What is needed - Could you rewrite the data from the line containing "You are a computer-use" through the end of the data, inclusive, replacing "agent" with "assistant" and leaving everything else unchanged?

Item-finding data -
>> START

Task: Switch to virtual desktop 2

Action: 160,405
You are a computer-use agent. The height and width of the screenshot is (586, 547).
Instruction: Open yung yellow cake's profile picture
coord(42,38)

>> END

Final result -
You are a computer-use assistant. The height and width of the screenshot is (586, 547).
Instruction: Open yung yellow cake's profile picture
coord(42,38)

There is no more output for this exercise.